Errors on UFS Partitions

Sun Jan 17 02:36:18 UTC 2010

The-IRC FreeBSD wrote:

> Hi,
> 
> I am sorry if I am asking a question that might have been brought up
> before I have attempted to research my issue but it has many angles it
> might be listed under so please bare with me.
> 
> We have had ongoing problems with UFS Errors on our root partition (and
> any additional partition that did not have soft-updates enabled by
> default) and we recently had a problem with a secondary drive that housed
> home directories completely filled up and then everything locked up due-to
> huge CPU and Memory usage because nothing was able to write to the drive
> but when the server was rebooted it failed to bootup because of critical
> errors on the root partition.

A healthy system does not get UFS errors during normal operation.

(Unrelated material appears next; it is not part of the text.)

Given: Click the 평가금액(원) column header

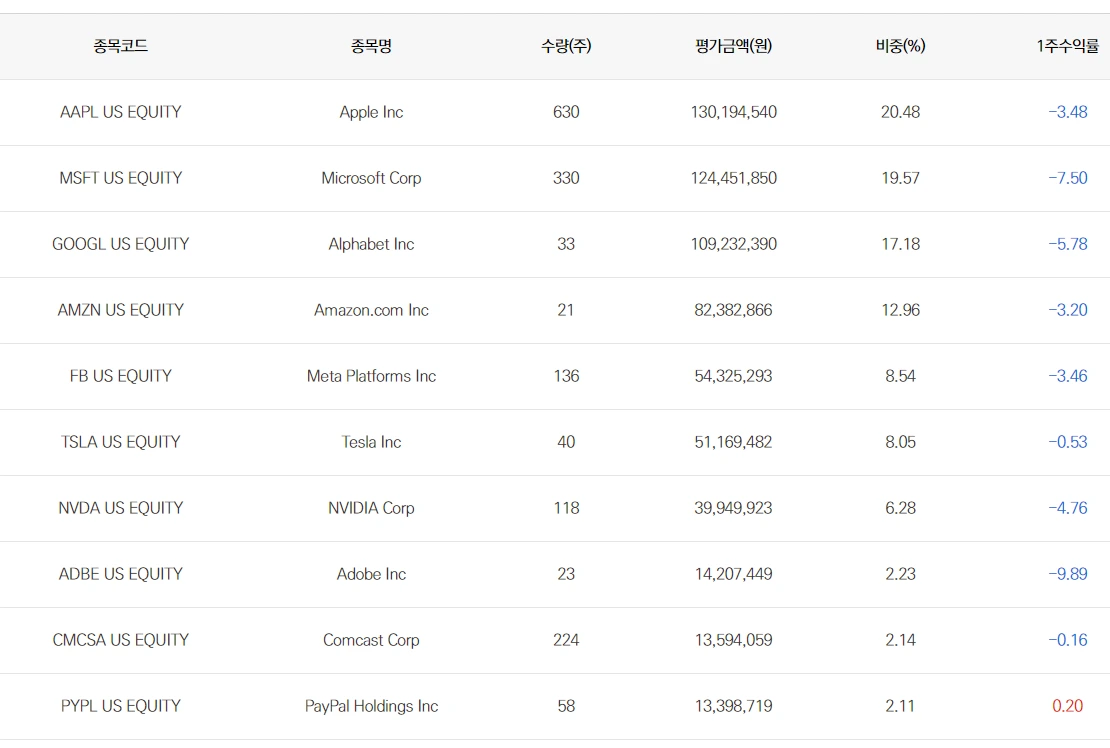Looking at the screenshot, I should (x=733, y=46).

> We have /etc and /usr on the root partition and our home/var partitions
> mistakenly do not have soft-updates flag set.
> 
> ::dmesg::
> http://the-irc.com/dmesg
> 
> ::mount::
> /dev/ad4s1a on / (ufs, local)
> devfs on /dev (devfs, local, multilabel)
> /dev/ad4s1d on /home (ufs, local, with quotas)
> /dev/ad4s1e on /tmp (ufs, local, noexec, nosuid, soft-updates)
> /dev/ad4s1f on /var (ufs, local)
> devfs on /var/named/dev (devfs, local, multilabel)
> procfs on /proc (procfs, local)
> /dev/ad0s1e on /Backups (ufs, local, soft-updates)
> /dev/ad0s1d on /root (ufs, local, soft-updates)
[snip]
> 
> To prevent letting these errors go out of control and not beable to fix
> the root partition errors without going into singleuser mode and the other
> partitions by mounting them with soft-updates flag, does anyone advise
> removing everything from the root partition and only leaving the
> bootloader and thus moving /etc and /usr (or most of all just /usr) to
> it's own partition or do you guys have a better solution.

No. Proceeding in directions such as this is a waste of time.

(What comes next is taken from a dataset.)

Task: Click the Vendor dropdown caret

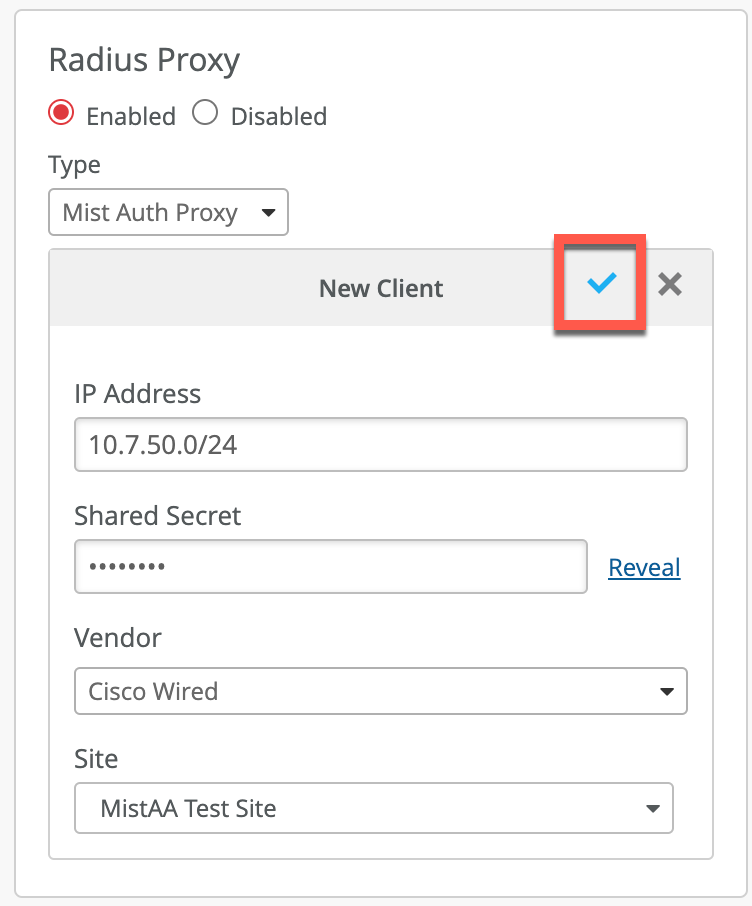Action: tap(665, 690)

> Every partition gets errors over time but if you are unable to correct
> them without downtime how are you to correct them before they get out of
> control?

Probably by not looking for a software solution to a hardware problem. It is 
not normal for a file system to behave as you describe. Moving partitions 
around and other such avenues of approach are doomed to failure as they are 
not addressing the underlying problem.

Real server hardware with sophisticated ECC subsystems usually have some 
BIOS counters which you can check for stats on memory errors. Hard drives 
fail the most often but either bad memory or drive controller can readily 
corrupt data. If you have a RAID controller with RAM cache the RAM could be 
defective.

Hardware failure is going to mean downtime. But I'd be looking for a 
hardware problem, get it fixed, then worry about how to proceed. If you have 
decent backups from before the system was corrupted you can get back to 
where you need to be in relatively short order. Not fixing a hardware defect 
will result in you never getting your server back to normal operation.

-Mike